MetadataFile aam = new MetadataFile(XElement.Load("XMLFile1.xml"));
IEnumerable allActionNames = aam.Actions().Select(a => a.ActionName);
aam.Input("Weapon").InputValues = new string[] { "test1", "test2" };
aam.Actions().Where(a => a.BlendInTime < 0.5m).ToList().ForEach(a => a.BlendInTime = 0.5m);
var inputsAndActionsUsing = aam.Inputs().Select(input => new { Input = input, Actions = from a in aam.Actions() where a.Inputs.ContainsKey(input.InputName) select a });

This is a bit of an advanced topic but for people who are used to LINQ (and especially Linq2Xml), it should make sense, and is very, very powerful. We replaced all of our XPath utility methods for Metadata with this system in a couple hours, and boy was it worth it. In a future post I’ll go over a few improvements we can make, such as using a base ‘MetadataElement’ class for validation and better reuse, improving our IEnumerable yield methods, and improving MetadataFile by making it an XDocument to preserve top-level comments and provide more intuitive use.

rob.galanakis@gmail.com

There are 2 comments in this article:

  1. 30/08/2010Varuna Bamunusinghe says:

    This is a quite nice method to work with XML files. We’ve been using LinqToXml in one of our project. But, without using LINQ functionality that much, we used XPath queries.

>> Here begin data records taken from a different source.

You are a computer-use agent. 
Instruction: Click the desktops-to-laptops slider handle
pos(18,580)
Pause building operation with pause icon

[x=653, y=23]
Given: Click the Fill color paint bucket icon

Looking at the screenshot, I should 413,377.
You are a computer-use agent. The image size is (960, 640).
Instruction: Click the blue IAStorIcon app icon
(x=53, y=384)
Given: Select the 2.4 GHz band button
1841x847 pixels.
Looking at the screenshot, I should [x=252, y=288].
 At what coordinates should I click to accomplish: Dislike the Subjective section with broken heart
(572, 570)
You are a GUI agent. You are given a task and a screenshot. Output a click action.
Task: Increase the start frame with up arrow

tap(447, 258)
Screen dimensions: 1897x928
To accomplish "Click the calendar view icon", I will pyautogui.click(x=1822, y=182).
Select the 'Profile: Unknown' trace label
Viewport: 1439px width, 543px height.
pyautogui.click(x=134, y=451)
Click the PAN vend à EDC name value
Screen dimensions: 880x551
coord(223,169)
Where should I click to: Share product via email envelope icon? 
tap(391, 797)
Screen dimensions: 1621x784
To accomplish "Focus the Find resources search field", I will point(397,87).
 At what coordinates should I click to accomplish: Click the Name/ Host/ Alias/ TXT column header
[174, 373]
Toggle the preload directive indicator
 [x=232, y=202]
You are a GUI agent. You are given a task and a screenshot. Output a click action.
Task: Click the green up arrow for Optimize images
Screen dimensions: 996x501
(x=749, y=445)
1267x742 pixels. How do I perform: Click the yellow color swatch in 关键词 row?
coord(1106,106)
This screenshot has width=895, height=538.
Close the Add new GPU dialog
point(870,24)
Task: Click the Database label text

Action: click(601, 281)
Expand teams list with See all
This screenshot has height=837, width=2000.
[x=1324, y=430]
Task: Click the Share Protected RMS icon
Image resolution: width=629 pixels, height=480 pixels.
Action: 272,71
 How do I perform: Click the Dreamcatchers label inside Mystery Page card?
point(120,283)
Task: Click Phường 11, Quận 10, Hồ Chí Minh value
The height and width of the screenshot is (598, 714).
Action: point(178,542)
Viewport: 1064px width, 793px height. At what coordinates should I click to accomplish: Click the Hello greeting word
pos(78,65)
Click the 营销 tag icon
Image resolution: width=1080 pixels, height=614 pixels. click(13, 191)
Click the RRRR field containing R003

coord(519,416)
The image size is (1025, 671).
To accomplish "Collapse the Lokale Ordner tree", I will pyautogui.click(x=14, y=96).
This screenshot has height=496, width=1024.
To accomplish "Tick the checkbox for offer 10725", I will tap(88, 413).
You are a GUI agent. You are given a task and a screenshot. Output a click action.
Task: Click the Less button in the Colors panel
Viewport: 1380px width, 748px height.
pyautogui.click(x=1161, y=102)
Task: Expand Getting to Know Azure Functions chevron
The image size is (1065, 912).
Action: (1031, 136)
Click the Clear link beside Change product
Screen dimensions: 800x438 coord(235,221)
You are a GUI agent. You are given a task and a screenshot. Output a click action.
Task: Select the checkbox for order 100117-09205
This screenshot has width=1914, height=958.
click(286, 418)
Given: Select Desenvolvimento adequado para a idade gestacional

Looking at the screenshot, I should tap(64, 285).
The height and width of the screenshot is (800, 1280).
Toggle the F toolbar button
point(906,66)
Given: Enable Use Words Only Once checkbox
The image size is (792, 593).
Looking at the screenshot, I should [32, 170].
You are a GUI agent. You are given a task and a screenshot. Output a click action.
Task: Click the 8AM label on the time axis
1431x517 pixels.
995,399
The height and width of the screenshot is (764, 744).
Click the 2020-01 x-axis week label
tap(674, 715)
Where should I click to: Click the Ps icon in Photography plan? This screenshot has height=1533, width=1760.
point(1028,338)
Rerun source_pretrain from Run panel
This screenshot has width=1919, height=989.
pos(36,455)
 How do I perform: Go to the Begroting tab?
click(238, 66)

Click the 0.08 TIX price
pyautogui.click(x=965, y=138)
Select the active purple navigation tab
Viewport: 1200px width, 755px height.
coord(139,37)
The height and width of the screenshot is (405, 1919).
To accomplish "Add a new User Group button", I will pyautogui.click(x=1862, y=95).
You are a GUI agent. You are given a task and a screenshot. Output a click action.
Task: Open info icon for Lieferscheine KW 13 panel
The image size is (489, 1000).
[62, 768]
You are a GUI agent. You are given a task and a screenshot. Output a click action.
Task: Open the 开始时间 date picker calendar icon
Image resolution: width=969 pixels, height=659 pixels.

    It seems your method is lot easier to maintain and to work with. Btw, did you check performance against executing XPath queries?

  2. 4/09/2010Rob Galanakis says:

    I haven’t but there are some discussions regarding its usage:
    http://stackoverflow.com/questions/856215/linq-to-xml-vs-dom
    http://stackoverflow.com/questions/182976

    We’ve been expanding the use of this system over the past several weeks and, after some frustrating initial startup debugging, it has been well worth it. The main ‘bug’ was being caused by some deferred execution issues which we still haven’t figured out (we have just been putting ‘ToArray’ when querying one of the problematic IEnumerables). I still need to get a good repro and further debug it.